It is not quite right to say that celibacy was condemned in the Jewish tradition.  It is more accurate to say that the idea of celibacy is foreign to Judaism.  Jewish law indicates that it is the obligation of every person to marry and have children.  However, there are at least some exceptions to this.  The Talmud argues that a person whose “soul is bound up with the Torah and is constantly occupied with it” may remain celibate (Maimonides, Laws of Marriage 15.3).  This argument could certainly have been based on the biblical example of Jeremiah, a celibate prophet who was ordered by Yahweh not to marry (Jeremiah 16:1-4).  Moreover, there was a group that was active in Jesus’ time that practiced celibacy (at least according to the testimony of Josephus), namely the Essenes, thought by most scholars to be the authors of the Dead Sea Scrolls.  Some scholars believe that either or both Jesus and John the Baptist (who is also never said to be married) were influenced in their celibacy by the example of the Essenes.  Moreover, the Essenes were not alone in their practice of celibacy in the Judaism of the time.  In De Vita Contemplativa Philo of Alexandria (ca. 20 B.C.E. – 50 C.E.) speaks of the Therapeutae who seem to be a celibate community (see esp. Contemp. 68, but also 21-39).  Thus even though the religion remained strongly pro-marriage the reality is that Hellenism’s more suspicious attitudes toward sex, marriage, and procreation do seem to have had an impact in this area on Jewish thinking and practice.

 

It is also true that celibacy would not have been quite as unusual in early Christianity as Brown suggests.

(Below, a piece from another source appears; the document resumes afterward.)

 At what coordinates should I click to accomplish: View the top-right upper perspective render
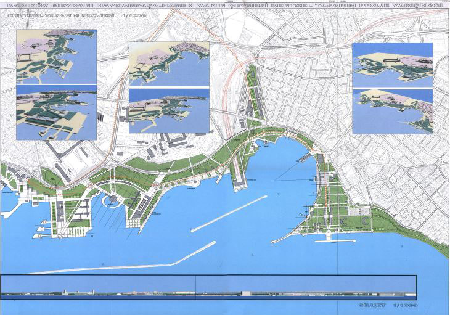(393, 65)
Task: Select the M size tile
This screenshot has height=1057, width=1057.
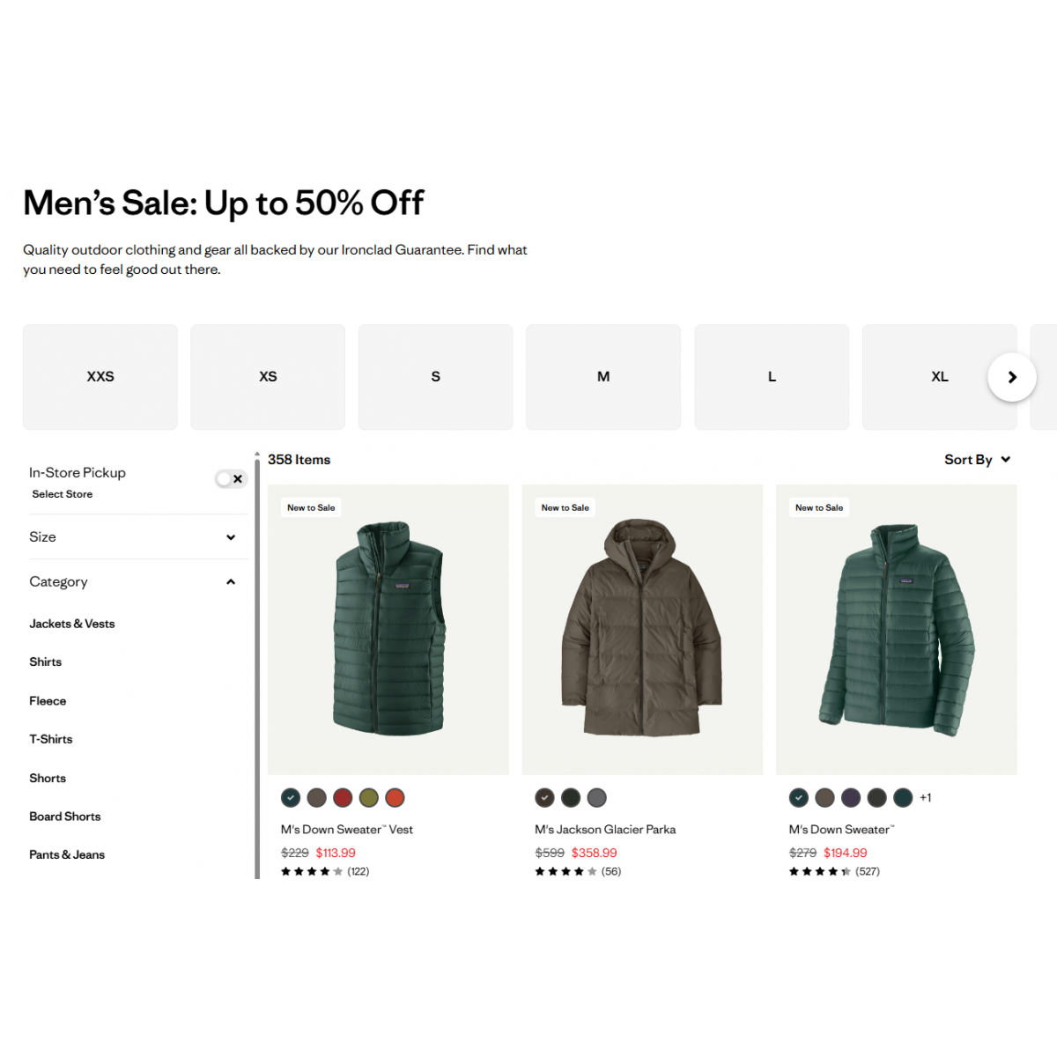Action: point(603,377)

One could cite the obvious example of Paul, about whom (unlike Jesus) there is explicit testimony regarding his celibacy (see 1 Cor. 7).  There is also evidence in the gospel of Matthew for the practice of celibacy among at least some early Christians, in the famous passage about becoming “eunuchs for the sake of the kingdom of heaven” (Matt. 19:12).  If early Christians were practicing celibacy, they were probably following someone’s example, and it is not at all unlikely that this someone was Jesus. 

 

Certainly it is true that it would have been highly unusual for a man of Jesus’ age to be unmarried, and that lacking evidence to the contrary most people would assume that he was married.  But this is hardly conclusive with respect to Jesus’ marital status, given the number of exceptions one can cite to the claim that marriage was compulsory and universal.